Book The Arctic Grail

    Book Details:
  • Author : Pierre Berton
  • Publisher : Anchor Canada
  • Release : 2012-06-19
  • ISBN : 0385673620
  • Pages : 674 pages

Download or read book The Arctic Grail written by Pierre Berton and published by Anchor Canada. This book was released on 2012-06-19 with total page 674 pages. Available in PDF, EPUB and Kindle. Book excerpt: Scores of nineteenth-century expeditions battled savage cold, relentless ice and winter darkness in pursuit of two great prizes: the quest for the elusive Passage linking the Atlantic and the Pacific and the international race to reach the North Pole. Pierre Berton's #1 best-selling book brings to life the great explorers: the pious and ambitious Edward Parry, the flawed hero John Franklin, ruthless Robert Peary and the cool Norwegian Roald Amundsen. He also credits the Inuit, whose tracking and hunting skills saved the lives of the adventurers and their men countless times. These quests are peopled with remarkable figures full of passion and eccentricity. They include Charles Hall, an obscure printer who abandoned family and business to head to a frozen world of which he knew nothing; John Ross, whose naval career ended when he spotted a range of mountains that didn't exist; Frederick Cook, who faked reaching the North Pole; and Jane Franklin, who forced an expensive search for her missing husband upon a reluctant British government. Pierre Berton, who won his first Governor General's award for The Mysterious North, here again gives us an important and fascinating history that reads like a novel as he examines the historic events of the golden age of Arctic exploration.

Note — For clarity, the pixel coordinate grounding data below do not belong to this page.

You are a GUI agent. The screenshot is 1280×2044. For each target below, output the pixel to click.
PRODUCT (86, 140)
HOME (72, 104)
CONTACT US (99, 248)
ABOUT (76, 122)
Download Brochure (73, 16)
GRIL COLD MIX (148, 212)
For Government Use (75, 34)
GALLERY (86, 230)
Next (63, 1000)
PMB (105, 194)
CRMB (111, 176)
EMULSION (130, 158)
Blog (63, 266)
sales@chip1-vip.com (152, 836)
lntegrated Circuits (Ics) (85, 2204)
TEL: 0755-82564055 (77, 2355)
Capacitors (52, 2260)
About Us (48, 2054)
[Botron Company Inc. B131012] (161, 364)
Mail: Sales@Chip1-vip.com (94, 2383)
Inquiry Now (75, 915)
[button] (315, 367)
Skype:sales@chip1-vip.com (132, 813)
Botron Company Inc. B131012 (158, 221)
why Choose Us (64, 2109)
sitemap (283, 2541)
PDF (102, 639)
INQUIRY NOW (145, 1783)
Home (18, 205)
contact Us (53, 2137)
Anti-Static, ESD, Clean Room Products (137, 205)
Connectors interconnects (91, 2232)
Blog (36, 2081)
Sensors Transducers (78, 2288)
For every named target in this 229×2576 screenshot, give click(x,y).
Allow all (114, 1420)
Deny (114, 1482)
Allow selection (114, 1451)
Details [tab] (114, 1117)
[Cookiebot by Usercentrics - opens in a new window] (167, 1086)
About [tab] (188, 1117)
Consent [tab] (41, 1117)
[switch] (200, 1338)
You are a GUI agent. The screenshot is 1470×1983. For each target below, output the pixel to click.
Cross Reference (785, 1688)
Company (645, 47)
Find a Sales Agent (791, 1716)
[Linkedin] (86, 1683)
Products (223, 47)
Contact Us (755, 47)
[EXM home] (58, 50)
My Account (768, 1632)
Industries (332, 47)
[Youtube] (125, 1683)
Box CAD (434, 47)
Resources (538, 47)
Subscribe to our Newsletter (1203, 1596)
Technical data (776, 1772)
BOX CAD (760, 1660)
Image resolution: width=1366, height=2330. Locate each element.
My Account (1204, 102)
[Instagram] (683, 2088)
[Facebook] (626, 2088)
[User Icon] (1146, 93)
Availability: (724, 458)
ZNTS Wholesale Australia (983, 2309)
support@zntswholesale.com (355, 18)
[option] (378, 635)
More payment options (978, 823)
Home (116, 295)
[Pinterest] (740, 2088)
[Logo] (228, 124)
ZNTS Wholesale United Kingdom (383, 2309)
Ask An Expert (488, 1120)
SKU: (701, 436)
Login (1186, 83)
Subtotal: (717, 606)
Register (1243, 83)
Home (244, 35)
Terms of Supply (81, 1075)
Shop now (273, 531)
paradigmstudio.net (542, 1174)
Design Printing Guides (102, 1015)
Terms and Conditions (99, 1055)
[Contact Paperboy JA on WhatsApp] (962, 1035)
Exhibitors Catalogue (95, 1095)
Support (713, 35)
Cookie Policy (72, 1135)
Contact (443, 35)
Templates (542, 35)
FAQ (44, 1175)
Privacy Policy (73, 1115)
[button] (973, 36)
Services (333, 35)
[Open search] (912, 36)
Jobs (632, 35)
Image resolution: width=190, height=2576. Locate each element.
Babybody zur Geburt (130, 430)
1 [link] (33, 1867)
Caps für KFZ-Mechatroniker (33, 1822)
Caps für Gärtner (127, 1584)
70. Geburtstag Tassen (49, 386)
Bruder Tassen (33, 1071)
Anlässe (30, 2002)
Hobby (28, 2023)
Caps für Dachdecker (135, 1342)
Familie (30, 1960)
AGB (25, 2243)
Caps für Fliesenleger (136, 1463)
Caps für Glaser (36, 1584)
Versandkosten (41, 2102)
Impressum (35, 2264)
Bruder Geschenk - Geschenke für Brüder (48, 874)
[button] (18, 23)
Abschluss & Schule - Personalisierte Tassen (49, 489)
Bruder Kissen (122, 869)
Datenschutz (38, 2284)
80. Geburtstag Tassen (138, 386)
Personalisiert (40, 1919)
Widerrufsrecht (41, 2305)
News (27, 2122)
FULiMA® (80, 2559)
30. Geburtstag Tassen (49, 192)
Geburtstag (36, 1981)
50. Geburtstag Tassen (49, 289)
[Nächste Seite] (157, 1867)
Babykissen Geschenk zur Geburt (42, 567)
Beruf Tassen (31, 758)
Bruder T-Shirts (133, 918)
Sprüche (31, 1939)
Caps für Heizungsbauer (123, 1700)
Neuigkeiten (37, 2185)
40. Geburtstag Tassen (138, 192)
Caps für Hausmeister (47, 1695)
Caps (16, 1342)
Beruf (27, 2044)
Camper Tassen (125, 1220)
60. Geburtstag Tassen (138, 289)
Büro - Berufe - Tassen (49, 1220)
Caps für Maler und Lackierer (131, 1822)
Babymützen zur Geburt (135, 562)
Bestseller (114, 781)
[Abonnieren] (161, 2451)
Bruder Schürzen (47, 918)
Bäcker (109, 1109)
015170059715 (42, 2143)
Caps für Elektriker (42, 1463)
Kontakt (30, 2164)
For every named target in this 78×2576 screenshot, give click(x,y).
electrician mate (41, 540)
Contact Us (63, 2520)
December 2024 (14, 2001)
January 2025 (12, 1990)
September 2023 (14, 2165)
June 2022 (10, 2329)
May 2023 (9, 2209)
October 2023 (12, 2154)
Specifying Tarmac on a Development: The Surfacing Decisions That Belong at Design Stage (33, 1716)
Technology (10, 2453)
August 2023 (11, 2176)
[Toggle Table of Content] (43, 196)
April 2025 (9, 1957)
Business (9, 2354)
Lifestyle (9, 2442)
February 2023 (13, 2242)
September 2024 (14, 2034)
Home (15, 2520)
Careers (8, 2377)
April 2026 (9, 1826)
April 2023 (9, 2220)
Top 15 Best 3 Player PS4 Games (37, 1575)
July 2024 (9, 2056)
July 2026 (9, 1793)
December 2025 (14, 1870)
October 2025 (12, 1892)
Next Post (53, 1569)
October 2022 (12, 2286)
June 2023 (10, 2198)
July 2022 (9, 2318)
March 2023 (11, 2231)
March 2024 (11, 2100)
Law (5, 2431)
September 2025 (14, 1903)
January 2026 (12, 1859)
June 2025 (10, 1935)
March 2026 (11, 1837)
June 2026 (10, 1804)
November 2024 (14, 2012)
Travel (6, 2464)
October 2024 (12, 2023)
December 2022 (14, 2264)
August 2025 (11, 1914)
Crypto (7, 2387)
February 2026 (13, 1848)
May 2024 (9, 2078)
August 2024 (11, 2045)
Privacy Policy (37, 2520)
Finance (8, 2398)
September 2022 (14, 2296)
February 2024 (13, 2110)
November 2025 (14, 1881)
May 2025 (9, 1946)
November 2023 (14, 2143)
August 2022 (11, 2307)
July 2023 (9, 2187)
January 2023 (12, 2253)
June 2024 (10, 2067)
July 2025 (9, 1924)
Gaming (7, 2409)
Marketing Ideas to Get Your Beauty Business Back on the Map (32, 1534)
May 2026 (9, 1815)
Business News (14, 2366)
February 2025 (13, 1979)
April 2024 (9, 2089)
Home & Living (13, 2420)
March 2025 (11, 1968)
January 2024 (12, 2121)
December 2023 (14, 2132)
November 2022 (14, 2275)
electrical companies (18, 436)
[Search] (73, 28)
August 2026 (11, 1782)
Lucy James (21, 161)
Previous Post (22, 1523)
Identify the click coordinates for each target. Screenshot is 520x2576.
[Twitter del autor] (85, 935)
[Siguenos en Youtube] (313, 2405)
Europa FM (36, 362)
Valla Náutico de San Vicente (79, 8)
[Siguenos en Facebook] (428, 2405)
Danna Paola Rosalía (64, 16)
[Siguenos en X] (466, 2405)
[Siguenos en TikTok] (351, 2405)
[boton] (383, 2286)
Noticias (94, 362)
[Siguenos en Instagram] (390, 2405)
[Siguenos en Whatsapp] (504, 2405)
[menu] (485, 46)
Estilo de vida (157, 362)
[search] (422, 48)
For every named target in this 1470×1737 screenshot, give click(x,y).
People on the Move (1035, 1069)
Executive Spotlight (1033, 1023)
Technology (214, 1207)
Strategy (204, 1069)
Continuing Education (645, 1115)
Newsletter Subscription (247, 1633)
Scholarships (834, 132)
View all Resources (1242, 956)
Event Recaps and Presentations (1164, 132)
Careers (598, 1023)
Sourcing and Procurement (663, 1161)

Book Ice Ghosts  The Epic Hunt for the Lost Franklin Expedition

Download or read book Ice Ghosts The Epic Hunt for the Lost Franklin Expedition written by Paul Watson and published by W. W. Norton & Company. This book was released on 2017-03-21 with total page 384 pages. Available in PDF, EPUB and Kindle. Book excerpt: "Intriguing [and] enjoyable." —Ian McGuire, New York Times Book Review Ice Ghosts weaves together the epic story of the lost Franklin Expedition of 1845—whose two ships, HMS Erebus and HMS Terror, and their crew of 129 were lost to the Arctic ice—with the modern tale of the scientists, divers, and local Inuit behind the recent incredible discoveries of the wrecks. Paul Watson, a Pulitzer Prize–winning journalist who was on the icebreaker that led one of the discovery expeditions, tells a fast-paced historical adventure story and reveals how a combination of faith in Inuit knowledge and the latest science yielded a discovery for the ages.

Book The Other Side of the Ice

Download or read book The Other Side of the Ice written by Sprague Theobald and published by Skyhorse Publishing Inc.. This book was released on 2012-08 with total page 225 pages. Available in PDF, EPUB and Kindle. Book excerpt: Traces the author's family's 8,500-mile voyage along the dangerous Northwest Passage, describing the divorce-related mistrust that overshadowed the endeavor and the formidable environmental factors that posed constant threats.